■ **WHAT IS REQUIRED**:
Below are some records; return each one exactly as written.

■ **GIVEN INFORMATION**:
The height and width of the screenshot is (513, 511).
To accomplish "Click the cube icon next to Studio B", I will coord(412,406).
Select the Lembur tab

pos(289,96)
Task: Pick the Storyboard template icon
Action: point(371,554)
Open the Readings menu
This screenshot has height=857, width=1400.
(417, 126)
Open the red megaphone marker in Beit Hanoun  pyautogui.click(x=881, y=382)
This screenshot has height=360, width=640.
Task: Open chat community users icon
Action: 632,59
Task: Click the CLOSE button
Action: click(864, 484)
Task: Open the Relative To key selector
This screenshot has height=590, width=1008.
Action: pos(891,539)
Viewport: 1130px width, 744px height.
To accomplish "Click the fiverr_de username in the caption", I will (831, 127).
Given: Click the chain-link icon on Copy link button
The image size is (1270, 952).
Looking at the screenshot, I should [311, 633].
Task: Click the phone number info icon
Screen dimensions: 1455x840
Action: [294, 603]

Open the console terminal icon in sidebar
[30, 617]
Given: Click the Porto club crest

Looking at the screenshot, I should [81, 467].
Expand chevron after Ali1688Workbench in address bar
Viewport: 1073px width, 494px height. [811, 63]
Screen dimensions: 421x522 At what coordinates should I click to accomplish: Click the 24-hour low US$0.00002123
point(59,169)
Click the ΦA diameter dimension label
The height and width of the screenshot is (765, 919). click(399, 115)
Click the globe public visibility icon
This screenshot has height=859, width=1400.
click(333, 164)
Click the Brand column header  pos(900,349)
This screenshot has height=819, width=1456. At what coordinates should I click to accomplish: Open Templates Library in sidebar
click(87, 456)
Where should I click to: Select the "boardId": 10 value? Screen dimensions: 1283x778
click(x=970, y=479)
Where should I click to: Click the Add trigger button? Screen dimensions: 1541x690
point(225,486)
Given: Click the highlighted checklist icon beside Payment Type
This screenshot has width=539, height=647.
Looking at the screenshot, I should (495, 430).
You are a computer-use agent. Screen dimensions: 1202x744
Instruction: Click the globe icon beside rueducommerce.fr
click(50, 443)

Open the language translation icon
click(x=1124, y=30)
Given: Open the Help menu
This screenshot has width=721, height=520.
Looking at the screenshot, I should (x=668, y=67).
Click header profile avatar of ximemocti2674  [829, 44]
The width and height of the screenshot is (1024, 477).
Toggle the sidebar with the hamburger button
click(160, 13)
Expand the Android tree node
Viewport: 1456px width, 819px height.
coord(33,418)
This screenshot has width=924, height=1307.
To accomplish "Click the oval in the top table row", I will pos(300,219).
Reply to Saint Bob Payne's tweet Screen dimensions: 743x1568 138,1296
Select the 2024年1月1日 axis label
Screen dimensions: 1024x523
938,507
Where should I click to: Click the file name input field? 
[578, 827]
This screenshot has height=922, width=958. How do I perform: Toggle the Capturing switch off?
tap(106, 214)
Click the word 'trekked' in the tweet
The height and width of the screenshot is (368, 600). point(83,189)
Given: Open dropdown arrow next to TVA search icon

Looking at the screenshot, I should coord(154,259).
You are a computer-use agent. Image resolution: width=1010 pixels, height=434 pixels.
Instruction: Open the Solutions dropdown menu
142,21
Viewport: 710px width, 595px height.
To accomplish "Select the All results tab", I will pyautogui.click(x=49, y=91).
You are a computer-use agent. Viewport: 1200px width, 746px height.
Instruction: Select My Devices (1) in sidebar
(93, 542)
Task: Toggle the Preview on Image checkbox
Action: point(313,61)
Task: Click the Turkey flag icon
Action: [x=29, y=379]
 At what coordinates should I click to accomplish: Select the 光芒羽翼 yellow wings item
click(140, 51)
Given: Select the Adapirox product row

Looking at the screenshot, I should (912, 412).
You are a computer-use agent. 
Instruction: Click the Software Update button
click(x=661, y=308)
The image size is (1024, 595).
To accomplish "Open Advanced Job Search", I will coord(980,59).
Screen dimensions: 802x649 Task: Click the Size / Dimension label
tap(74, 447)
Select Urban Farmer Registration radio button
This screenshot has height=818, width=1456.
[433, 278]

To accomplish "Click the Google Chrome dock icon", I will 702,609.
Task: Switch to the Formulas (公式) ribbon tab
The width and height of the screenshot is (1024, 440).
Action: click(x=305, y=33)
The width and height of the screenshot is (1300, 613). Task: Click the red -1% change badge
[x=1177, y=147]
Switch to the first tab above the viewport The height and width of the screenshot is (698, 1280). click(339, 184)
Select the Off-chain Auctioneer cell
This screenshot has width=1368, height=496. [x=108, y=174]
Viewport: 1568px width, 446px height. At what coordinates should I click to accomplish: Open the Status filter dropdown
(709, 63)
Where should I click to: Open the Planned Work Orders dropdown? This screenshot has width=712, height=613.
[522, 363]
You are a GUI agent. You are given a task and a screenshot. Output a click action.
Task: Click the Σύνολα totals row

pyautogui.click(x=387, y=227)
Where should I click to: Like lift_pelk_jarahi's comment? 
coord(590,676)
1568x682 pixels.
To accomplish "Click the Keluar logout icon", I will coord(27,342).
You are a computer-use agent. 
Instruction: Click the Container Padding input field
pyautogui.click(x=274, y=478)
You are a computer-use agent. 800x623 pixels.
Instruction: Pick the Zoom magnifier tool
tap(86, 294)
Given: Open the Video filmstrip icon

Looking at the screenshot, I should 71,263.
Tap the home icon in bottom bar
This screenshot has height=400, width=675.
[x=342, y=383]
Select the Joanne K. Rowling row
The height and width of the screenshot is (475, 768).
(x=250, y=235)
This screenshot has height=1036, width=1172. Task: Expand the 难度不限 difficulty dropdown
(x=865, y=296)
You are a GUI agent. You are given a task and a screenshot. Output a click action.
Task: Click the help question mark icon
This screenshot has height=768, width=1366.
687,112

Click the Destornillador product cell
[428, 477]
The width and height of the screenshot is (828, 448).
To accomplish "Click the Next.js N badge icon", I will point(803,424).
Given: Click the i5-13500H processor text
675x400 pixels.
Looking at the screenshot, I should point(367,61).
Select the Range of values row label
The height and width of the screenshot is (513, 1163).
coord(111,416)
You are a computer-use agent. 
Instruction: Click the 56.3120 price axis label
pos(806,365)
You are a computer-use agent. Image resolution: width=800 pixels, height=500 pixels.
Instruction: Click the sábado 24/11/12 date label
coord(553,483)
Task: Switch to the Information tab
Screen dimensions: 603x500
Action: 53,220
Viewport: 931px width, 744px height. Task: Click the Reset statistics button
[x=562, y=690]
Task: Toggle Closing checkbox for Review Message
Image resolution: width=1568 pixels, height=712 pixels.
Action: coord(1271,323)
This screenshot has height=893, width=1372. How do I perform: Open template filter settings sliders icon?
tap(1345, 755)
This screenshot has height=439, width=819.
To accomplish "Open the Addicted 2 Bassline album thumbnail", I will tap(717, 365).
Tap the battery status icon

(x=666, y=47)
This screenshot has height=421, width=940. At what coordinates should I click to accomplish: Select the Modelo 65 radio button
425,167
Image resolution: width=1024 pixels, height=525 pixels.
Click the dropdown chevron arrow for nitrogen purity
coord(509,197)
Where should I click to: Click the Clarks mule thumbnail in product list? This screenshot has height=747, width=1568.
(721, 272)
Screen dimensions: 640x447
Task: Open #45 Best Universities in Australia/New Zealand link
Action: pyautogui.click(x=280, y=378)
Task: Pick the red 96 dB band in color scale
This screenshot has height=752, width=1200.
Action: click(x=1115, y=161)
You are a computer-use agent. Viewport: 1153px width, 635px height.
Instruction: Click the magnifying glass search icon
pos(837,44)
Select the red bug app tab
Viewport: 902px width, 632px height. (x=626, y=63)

■ **REPLY TO THE EXERCISE**:
The height and width of the screenshot is (513, 511).
To accomplish "Click the cube icon next to Studio B", I will coord(412,406).
Select the Lembur tab

pos(289,96)
Task: Pick the Storyboard template icon
Action: point(371,554)
Open the Readings menu
This screenshot has height=857, width=1400.
(417, 126)
Open the red megaphone marker in Beit Hanoun  pyautogui.click(x=881, y=382)
This screenshot has height=360, width=640.
Task: Open chat community users icon
Action: 632,59
Task: Click the CLOSE button
Action: click(864, 484)
Task: Open the Relative To key selector
This screenshot has height=590, width=1008.
Action: pos(891,539)
Viewport: 1130px width, 744px height.
To accomplish "Click the fiverr_de username in the caption", I will (831, 127).
Given: Click the chain-link icon on Copy link button
The image size is (1270, 952).
Looking at the screenshot, I should [311, 633].
Task: Click the phone number info icon
Screen dimensions: 1455x840
Action: [294, 603]

Open the console terminal icon in sidebar
[30, 617]
Given: Click the Porto club crest

Looking at the screenshot, I should [81, 467].
Expand chevron after Ali1688Workbench in address bar
Viewport: 1073px width, 494px height. [811, 63]
Screen dimensions: 421x522 At what coordinates should I click to accomplish: Click the 24-hour low US$0.00002123
point(59,169)
Click the ΦA diameter dimension label
The height and width of the screenshot is (765, 919). click(399, 115)
Click the globe public visibility icon
This screenshot has height=859, width=1400.
click(333, 164)
Click the Brand column header  pos(900,349)
This screenshot has height=819, width=1456. At what coordinates should I click to accomplish: Open Templates Library in sidebar
click(87, 456)
Where should I click to: Select the "boardId": 10 value? Screen dimensions: 1283x778
click(x=970, y=479)
Where should I click to: Click the Add trigger button? Screen dimensions: 1541x690
point(225,486)
Given: Click the highlighted checklist icon beside Payment Type
This screenshot has width=539, height=647.
Looking at the screenshot, I should (495, 430).
You are a computer-use agent. Screen dimensions: 1202x744
Instruction: Click the globe icon beside rueducommerce.fr
click(50, 443)

Open the language translation icon
click(x=1124, y=30)
Given: Open the Help menu
This screenshot has width=721, height=520.
Looking at the screenshot, I should (x=668, y=67).
Click header profile avatar of ximemocti2674  [829, 44]
The width and height of the screenshot is (1024, 477).
Toggle the sidebar with the hamburger button
click(160, 13)
Expand the Android tree node
Viewport: 1456px width, 819px height.
coord(33,418)
This screenshot has width=924, height=1307.
To accomplish "Click the oval in the top table row", I will pos(300,219).
Reply to Saint Bob Payne's tweet Screen dimensions: 743x1568 138,1296
Select the 2024年1月1日 axis label
Screen dimensions: 1024x523
938,507
Where should I click to: Click the file name input field? 
[578, 827]
This screenshot has height=922, width=958. How do I perform: Toggle the Capturing switch off?
tap(106, 214)
Click the word 'trekked' in the tweet
The height and width of the screenshot is (368, 600). point(83,189)
Given: Open dropdown arrow next to TVA search icon

Looking at the screenshot, I should coord(154,259).
You are a computer-use agent. Image resolution: width=1010 pixels, height=434 pixels.
Instruction: Open the Solutions dropdown menu
142,21
Viewport: 710px width, 595px height.
To accomplish "Select the All results tab", I will pyautogui.click(x=49, y=91).
You are a computer-use agent. Viewport: 1200px width, 746px height.
Instruction: Select My Devices (1) in sidebar
(93, 542)
Task: Toggle the Preview on Image checkbox
Action: point(313,61)
Task: Click the Turkey flag icon
Action: [x=29, y=379]
 At what coordinates should I click to accomplish: Select the 光芒羽翼 yellow wings item
click(140, 51)
Given: Select the Adapirox product row

Looking at the screenshot, I should (912, 412).
You are a computer-use agent. 
Instruction: Click the Software Update button
click(x=661, y=308)
The image size is (1024, 595).
To accomplish "Open Advanced Job Search", I will coord(980,59).
Screen dimensions: 802x649 Task: Click the Size / Dimension label
tap(74, 447)
Select Urban Farmer Registration radio button
This screenshot has height=818, width=1456.
[433, 278]

To accomplish "Click the Google Chrome dock icon", I will 702,609.
Task: Switch to the Formulas (公式) ribbon tab
The width and height of the screenshot is (1024, 440).
Action: click(x=305, y=33)
The width and height of the screenshot is (1300, 613). Task: Click the red -1% change badge
[x=1177, y=147]
Switch to the first tab above the viewport The height and width of the screenshot is (698, 1280). click(339, 184)
Select the Off-chain Auctioneer cell
This screenshot has width=1368, height=496. [x=108, y=174]
Viewport: 1568px width, 446px height. At what coordinates should I click to accomplish: Open the Status filter dropdown
(709, 63)
Where should I click to: Open the Planned Work Orders dropdown? This screenshot has width=712, height=613.
[522, 363]
You are a GUI agent. You are given a task and a screenshot. Output a click action.
Task: Click the Σύνολα totals row

pyautogui.click(x=387, y=227)
Where should I click to: Like lift_pelk_jarahi's comment? 
coord(590,676)
1568x682 pixels.
To accomplish "Click the Keluar logout icon", I will coord(27,342).
You are a computer-use agent. 
Instruction: Click the Container Padding input field
pyautogui.click(x=274, y=478)
You are a computer-use agent. 800x623 pixels.
Instruction: Pick the Zoom magnifier tool
tap(86, 294)
Given: Open the Video filmstrip icon

Looking at the screenshot, I should 71,263.
Tap the home icon in bottom bar
This screenshot has height=400, width=675.
[x=342, y=383]
Select the Joanne K. Rowling row
The height and width of the screenshot is (475, 768).
(x=250, y=235)
This screenshot has height=1036, width=1172. Task: Expand the 难度不限 difficulty dropdown
(x=865, y=296)
You are a GUI agent. You are given a task and a screenshot. Output a click action.
Task: Click the help question mark icon
This screenshot has height=768, width=1366.
687,112

Click the Destornillador product cell
[428, 477]
The width and height of the screenshot is (828, 448).
To accomplish "Click the Next.js N badge icon", I will point(803,424).
Given: Click the i5-13500H processor text
675x400 pixels.
Looking at the screenshot, I should point(367,61).
Select the Range of values row label
The height and width of the screenshot is (513, 1163).
coord(111,416)
You are a computer-use agent. 
Instruction: Click the 56.3120 price axis label
pos(806,365)
You are a computer-use agent. Image resolution: width=800 pixels, height=500 pixels.
Instruction: Click the sábado 24/11/12 date label
coord(553,483)
Task: Switch to the Information tab
Screen dimensions: 603x500
Action: 53,220
Viewport: 931px width, 744px height. Task: Click the Reset statistics button
[x=562, y=690]
Task: Toggle Closing checkbox for Review Message
Image resolution: width=1568 pixels, height=712 pixels.
Action: coord(1271,323)
This screenshot has height=893, width=1372. How do I perform: Open template filter settings sliders icon?
tap(1345, 755)
This screenshot has height=439, width=819.
To accomplish "Open the Addicted 2 Bassline album thumbnail", I will tap(717, 365).
Tap the battery status icon

(x=666, y=47)
This screenshot has height=421, width=940. At what coordinates should I click to accomplish: Select the Modelo 65 radio button
425,167
Image resolution: width=1024 pixels, height=525 pixels.
Click the dropdown chevron arrow for nitrogen purity
coord(509,197)
Where should I click to: Click the Clarks mule thumbnail in product list? This screenshot has height=747, width=1568.
(721, 272)
Screen dimensions: 640x447
Task: Open #45 Best Universities in Australia/New Zealand link
Action: pyautogui.click(x=280, y=378)
Task: Pick the red 96 dB band in color scale
This screenshot has height=752, width=1200.
Action: click(x=1115, y=161)
You are a computer-use agent. Viewport: 1153px width, 635px height.
Instruction: Click the magnifying glass search icon
pos(837,44)
Select the red bug app tab
Viewport: 902px width, 632px height. (x=626, y=63)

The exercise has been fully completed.